Is riding the tube as bad as smoking a cigarette? We don’t know.

I recently investigated the urban legend that taking a tube ride is as bad for your health as smoking a cigarette. Initially dismissed as ridiculous, new ‘evidence’ has brought the claim back into question.

Read more for a cautionary tale of outdated scientific assumptions, Goodhart’s law and a case for epistemic humility.


Introduction

Over the last decade, poor air quality has been listed as the third-leading mortality risk factor worldwide by Our World In Data, behind smoking and high blood pressure.

More locally to me, much ado has been made about London’s new Ultra-Low Emission Zone. A new charge was introduced for the most polluting cars driving in a wide area around London. The political will for this charge was fuelled by poor air quality and poor respiratory health outcomes in the capital.

This increasing focus on air quality has made me turn to the question of air quality on the London Underground.

If you have taken a ride on the tube, you may have noticed that the air is dirty. You might have seen the inexplicably dusty walls, a haze as you look down a long platform, and (sorry) the sooty residue in your tissue when you clear your nose after a long commute.

I became interested in how much impact this might be having on Londoners’ health. There are up to 5 million journeys on the tube a day, so if there are health hazards, the London Undergroud could be an effective lever for improving respiratory and cardiovascular health outcomes for residents of London.

It’s important to note however that the vast majority of air pollution related deaths happen in low and middle income countries.
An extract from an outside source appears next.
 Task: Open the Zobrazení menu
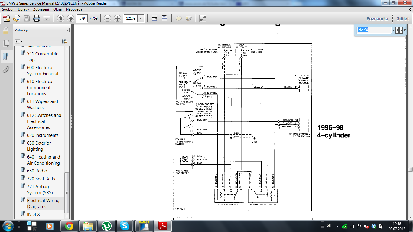(x=41, y=9)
The question is of local interest, but low importance compared to the scale of the problem world wide.

We should strive for better air quality.

Poor air quality is treated as an expectation, or a reasonable trade-off for living in a bustling economic hub. Some historical perspective can help us to reject this expectation, though.

It’s been pointed out that cholera and dysentry used to be a fact of life in the city. In the 1800s, London saw three outbreaks of cholera, killing upwards of 50,000 people in each outbreak. Once humanity got a grip on the causes and impacts of those diseases’, however richer nations developed their sanitation infrastructure and effectively eradicated waterborne disease.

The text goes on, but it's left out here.